One aspect of writing about sports, especially local sports teams, that constantly bedevils me is that we generally believe that our teams are better than they are. That comes naturally, of course, because we know our players better then we know the players from all the other teams. Sure, we know the stars, but it is often the guys in the trenches who make the difference in the success or failure of a team. So, forgive me if I seem to be looking at the Marlins through rose-colored glasses. Believe me, I know this team is unlikely to win more games than the team did last year, but there are pockets of hope that we should not lose track of, because they are likely our stars of the future.
The Marlins will have little proven talent, an abundance of hopefully emerging talent, and a lot of unknowns.
Much of the proven talent lies in the pitching staff, and Starlin Castro, Brian Anderson, JT Riddle and Miguel Rojas qualify as proven talent among the position players.
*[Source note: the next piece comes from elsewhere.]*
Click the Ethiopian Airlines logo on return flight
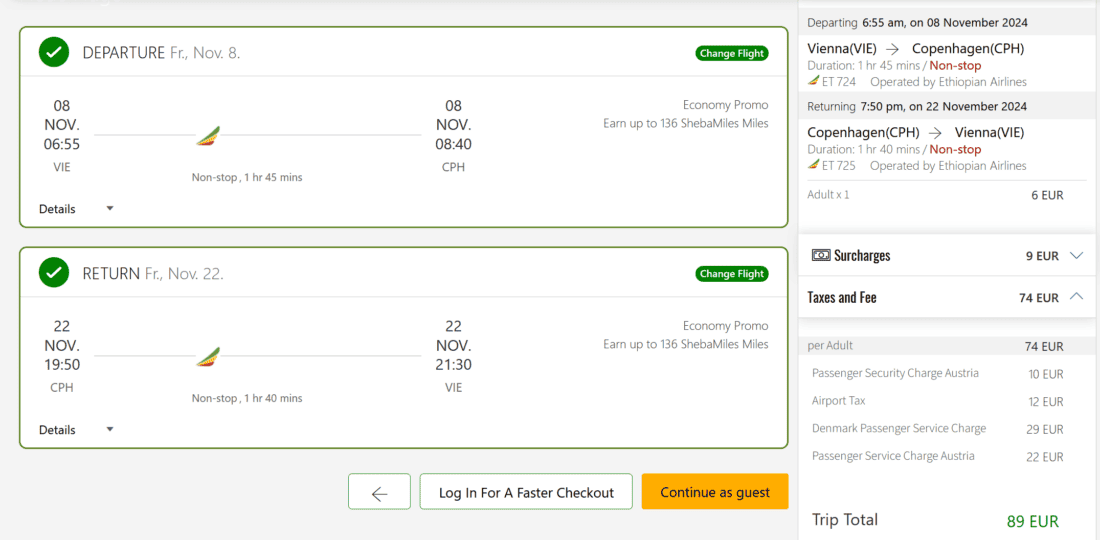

Capable starting pitchers include Jose Urena, Sandy Alcantara and Trevor Richards. The team will also have returning injured pitchers Caleb Smith and Pablo Lopez. Relief pitchers that we are familiar with include Wei-Yin-Chen, Drew Steckenrider and Adam Conley, who have done well in the past, and newly signed Sergio Romo.
Outfielder Lewis Brinson showed flashes of future stardom last year, but inconsistency was his bugaboo. Austin Dean in the short time he was with the team last year looked like an outfielder who could become a starter. And, the pick-up of Curtis Granderson gives the outfield and clubhouse a veteran presence.
For the Marlins to be anything but mediocre in terms of team standings at the end of the season, a couple of these players need to rise to the top and lead this team until the younger players have time to blossom into productive assets.